* [Action item] Look for the word "computer" in the data below, and copy every line that holds it.

Stored records
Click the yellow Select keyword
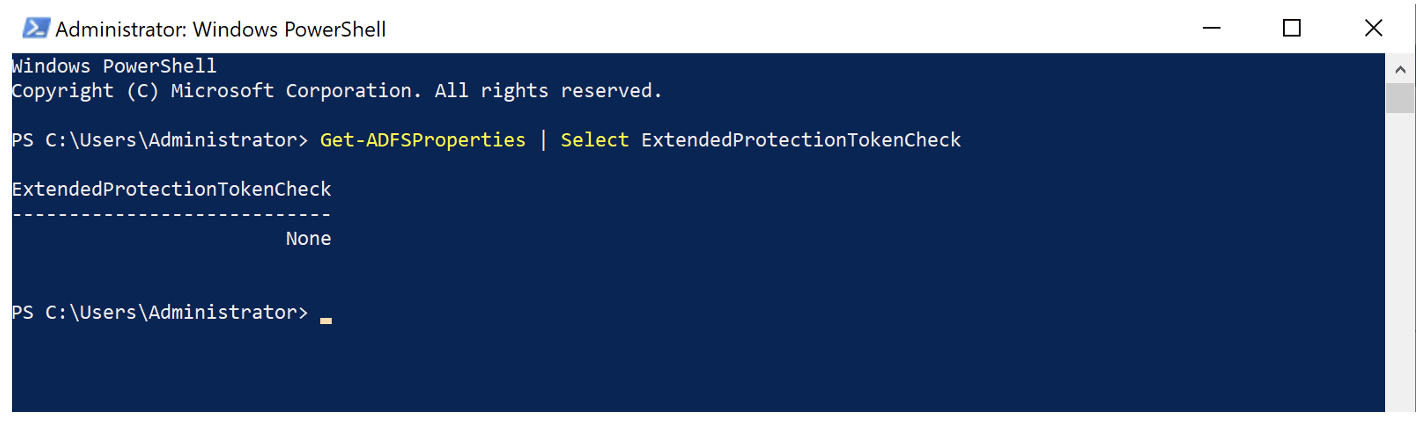This screenshot has width=1420, height=422. tap(594, 140)

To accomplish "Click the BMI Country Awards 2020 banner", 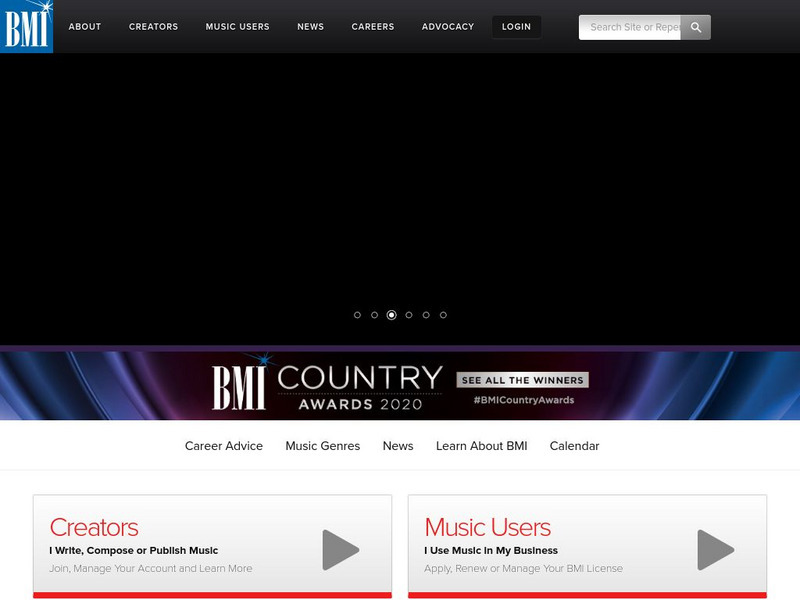I will [x=400, y=386].
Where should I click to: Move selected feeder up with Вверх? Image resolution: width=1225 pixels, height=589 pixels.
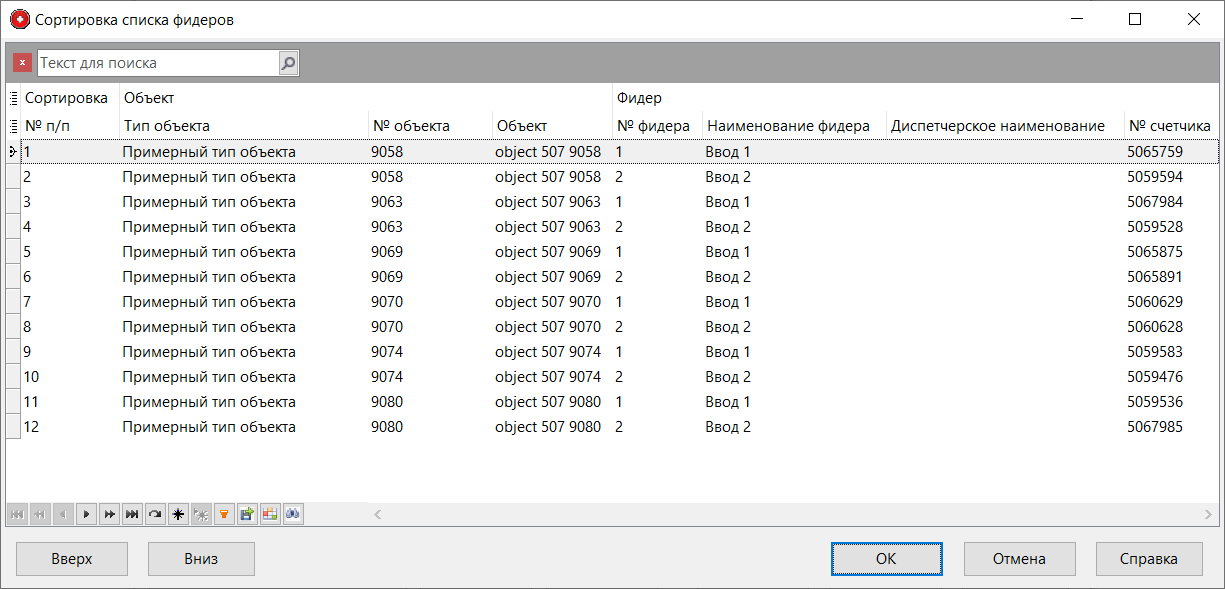click(72, 559)
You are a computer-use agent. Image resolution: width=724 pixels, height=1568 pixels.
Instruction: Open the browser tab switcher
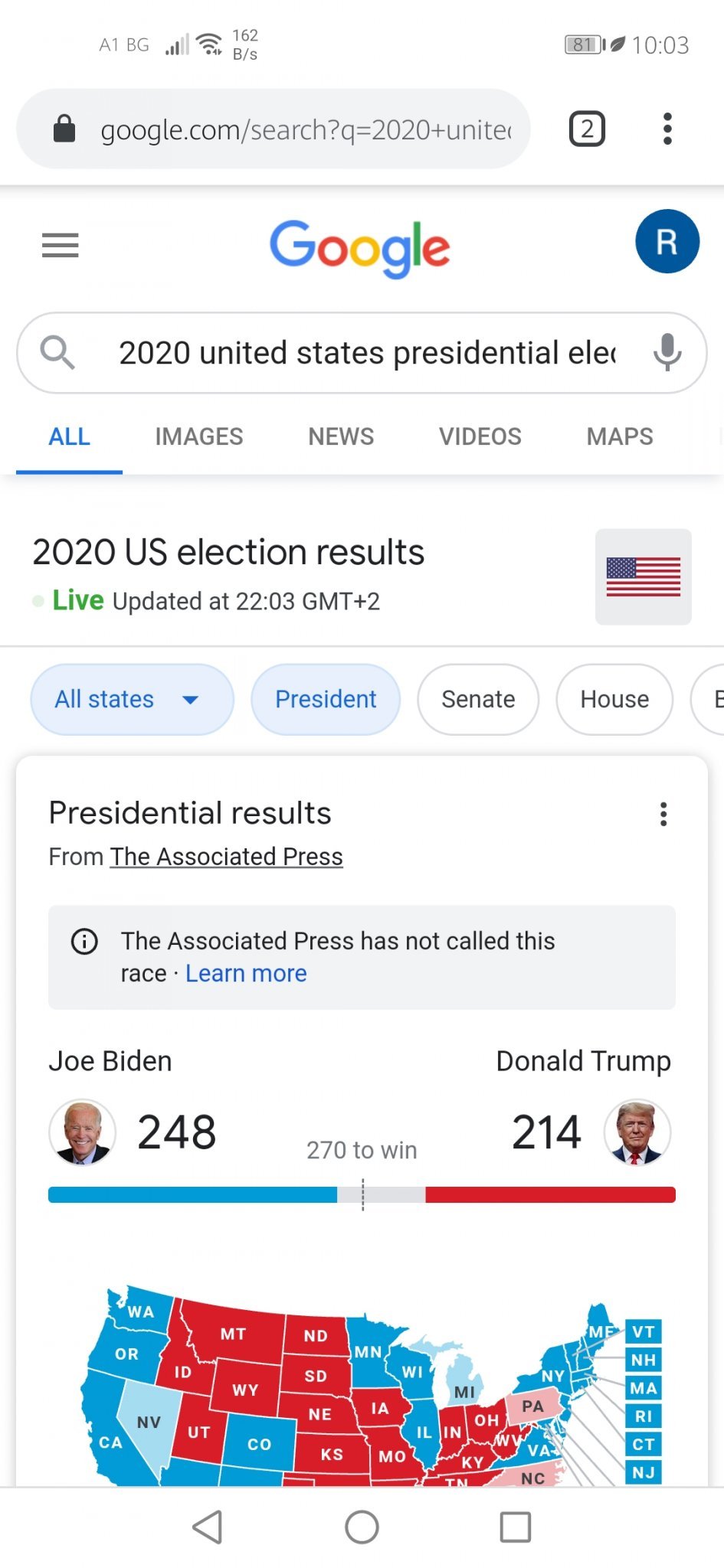click(587, 129)
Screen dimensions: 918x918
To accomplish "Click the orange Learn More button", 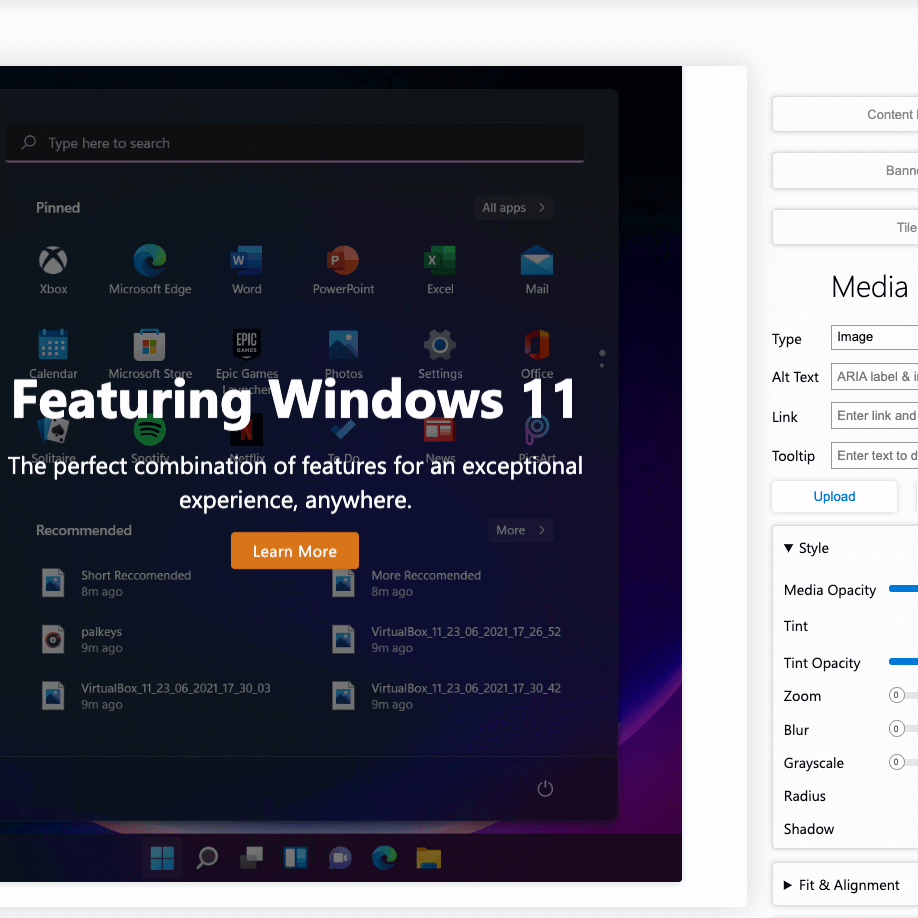I will point(294,551).
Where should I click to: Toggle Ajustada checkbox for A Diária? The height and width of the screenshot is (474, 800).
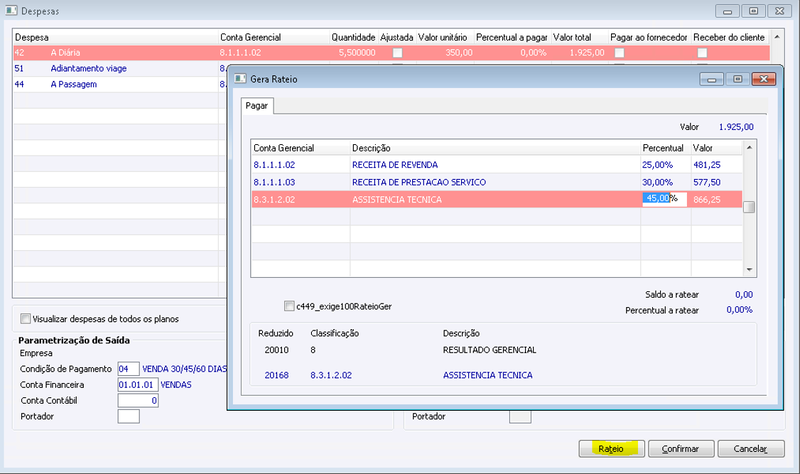pos(397,53)
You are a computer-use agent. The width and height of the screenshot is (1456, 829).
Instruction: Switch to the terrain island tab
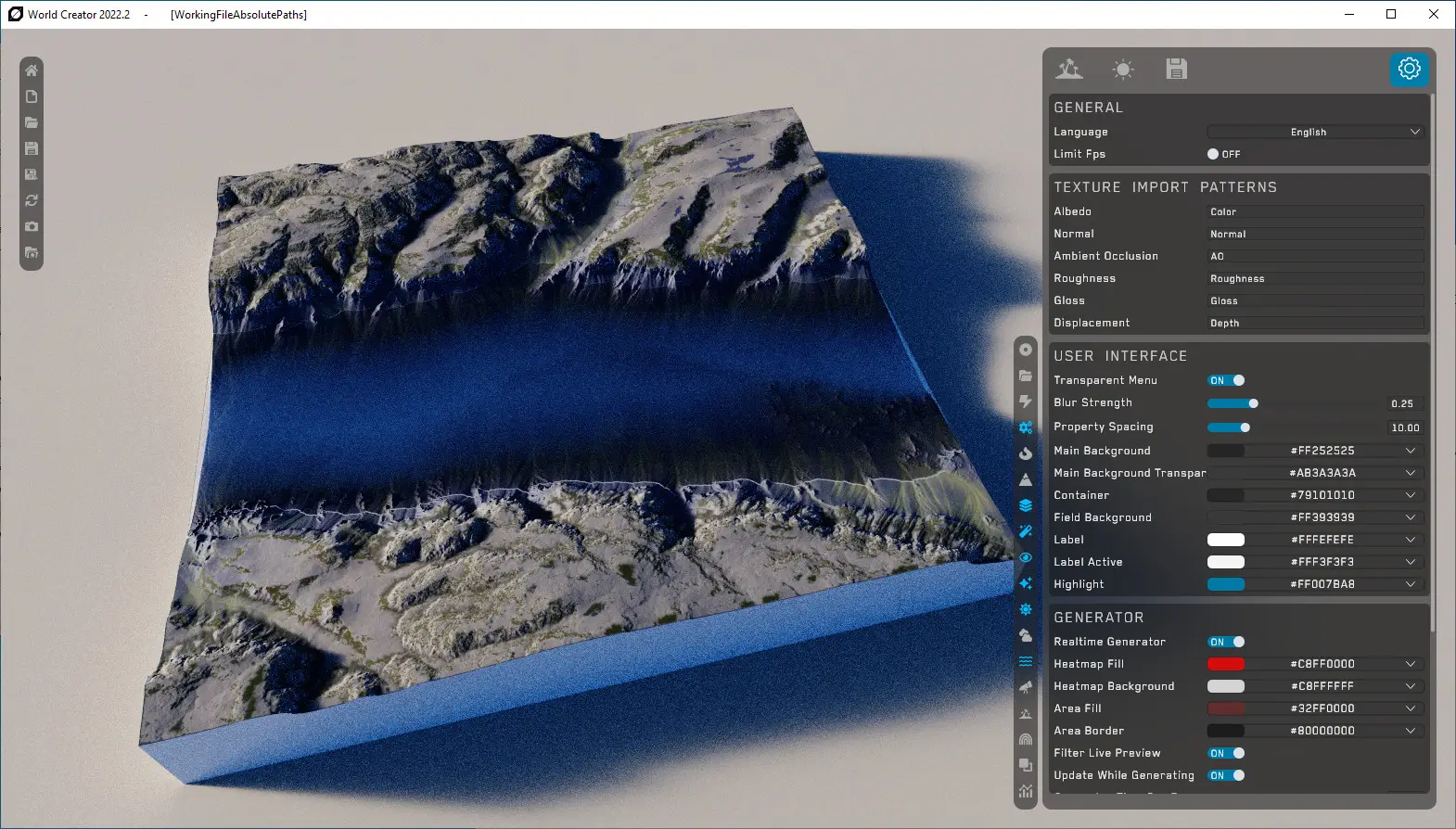(x=1069, y=69)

* [Problem solution]
You are a computer-use agent. Image resolution: width=724 pixels, height=1568 pixels.
You are a computer-use agent. The width and height of the screenshot is (1456, 829).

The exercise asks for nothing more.